Aim of the exercise: Reproduce the records word for word, leaving out any pictures they hold.
[[ Data supplied, beginning ]]
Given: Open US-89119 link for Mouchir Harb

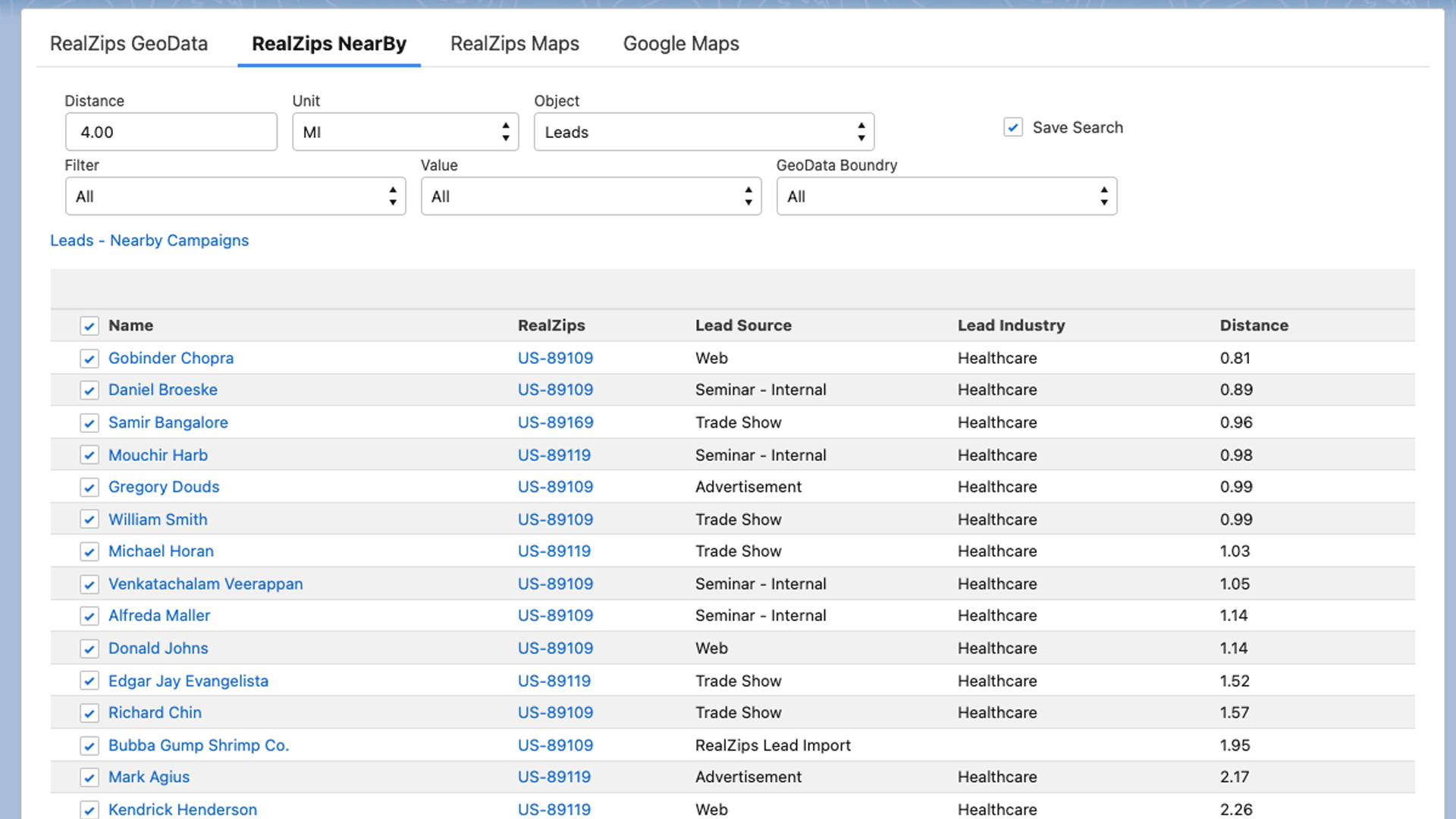Looking at the screenshot, I should click(x=554, y=455).
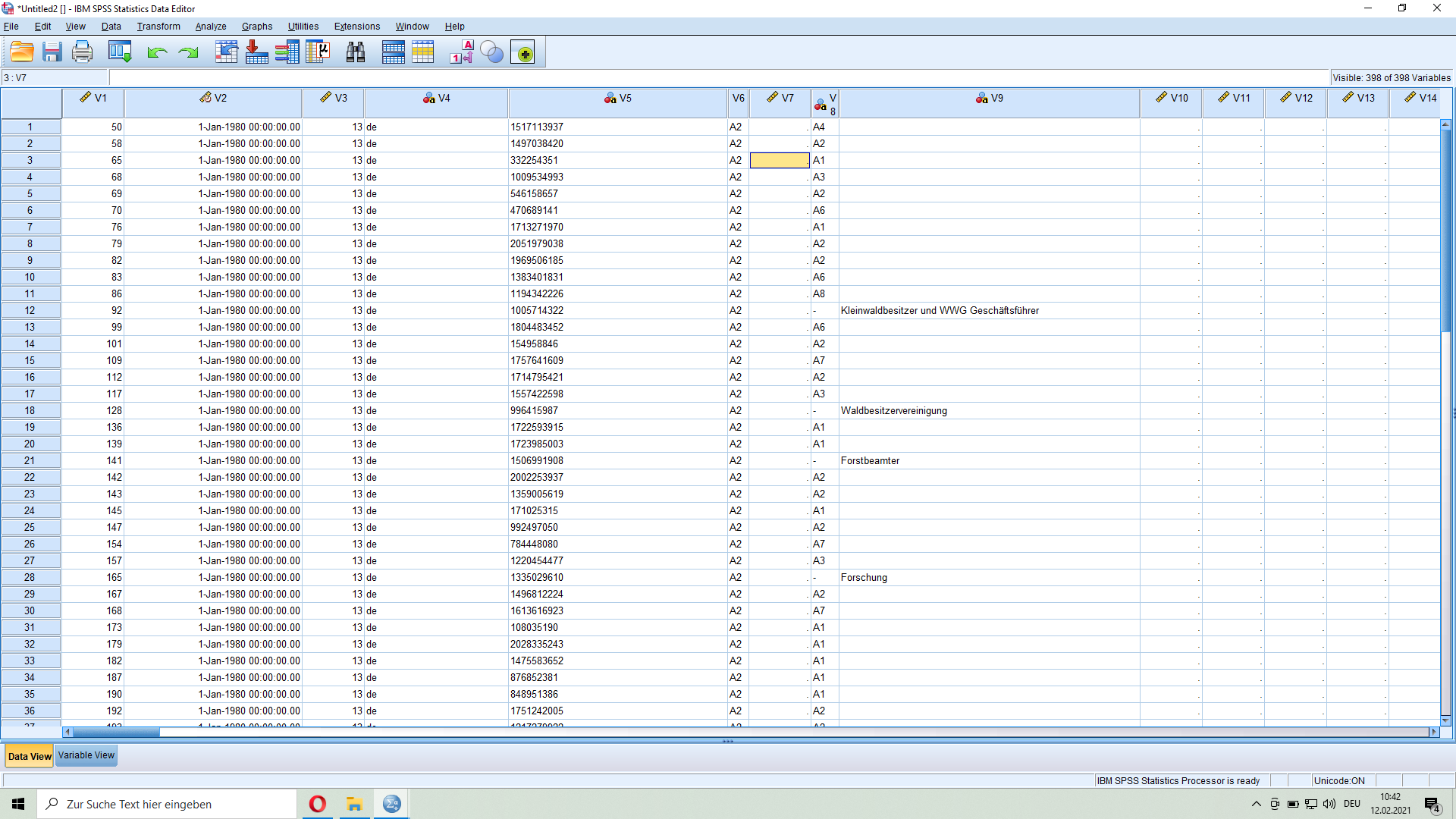Show hidden system tray icons chevron
Viewport: 1456px width, 819px height.
pos(1256,804)
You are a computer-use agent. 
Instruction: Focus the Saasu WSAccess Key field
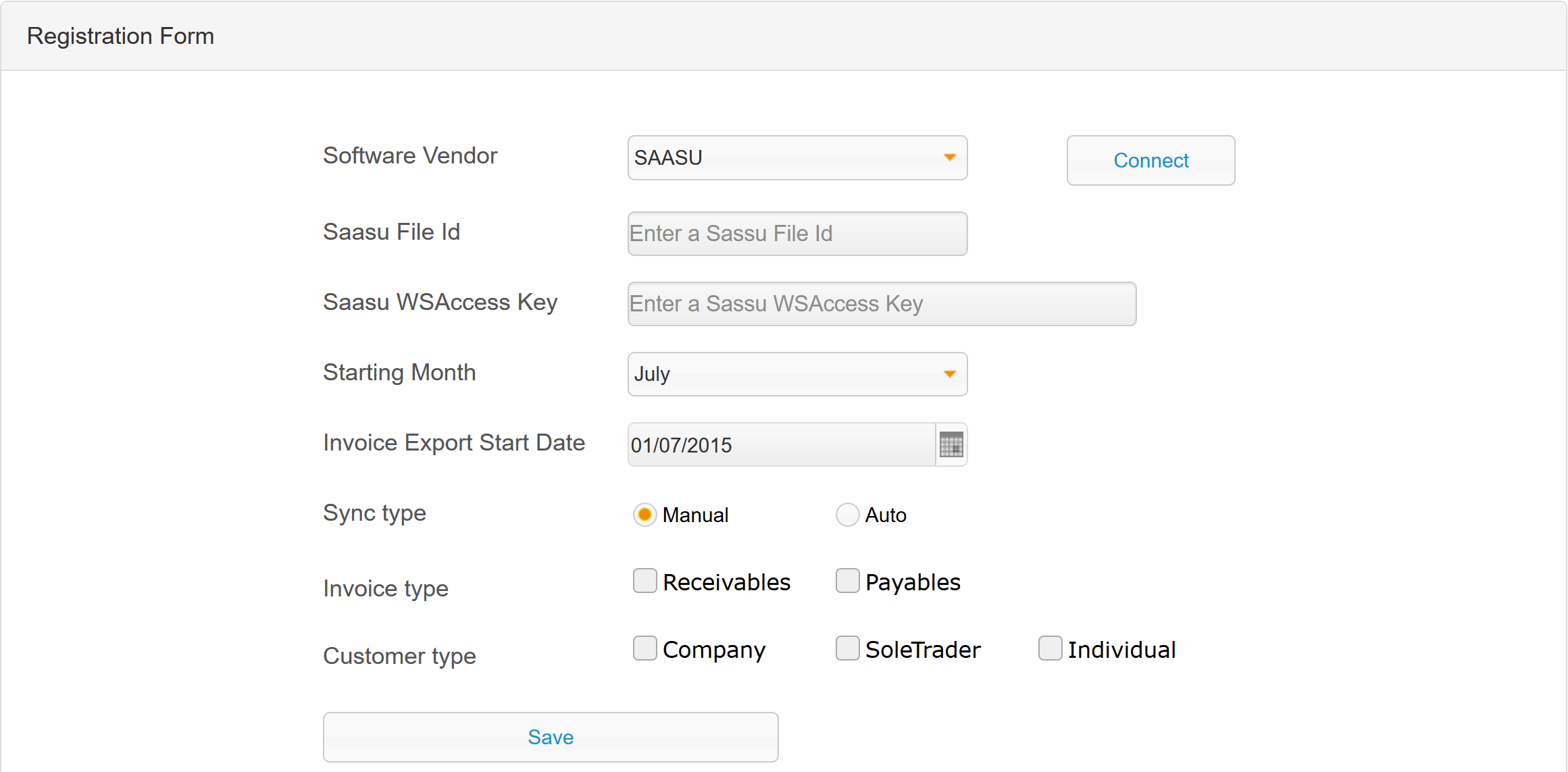tap(882, 304)
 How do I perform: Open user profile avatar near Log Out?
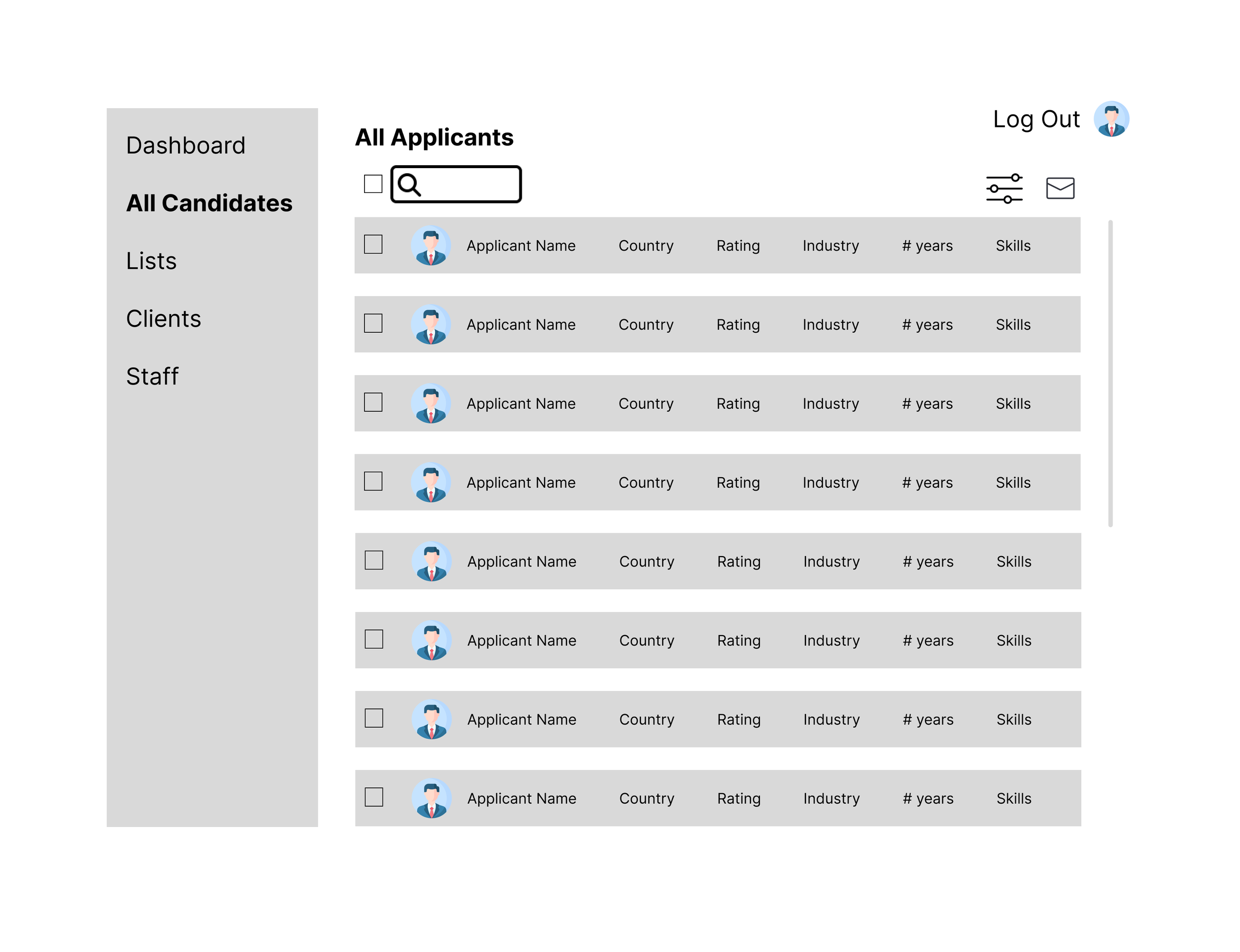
[[ Data supplied, end ]]
The completed task:
Given: Open US-89119 link for Mouchir Harb

Looking at the screenshot, I should click(x=554, y=455).
Show hidden system tray icons chevron
Viewport: 1456px width, 819px height.
pos(1256,804)
You are a computer-use agent. 
Instruction: Focus the Saasu WSAccess Key field
tap(882, 304)
 How do I perform: Open user profile avatar near Log Out?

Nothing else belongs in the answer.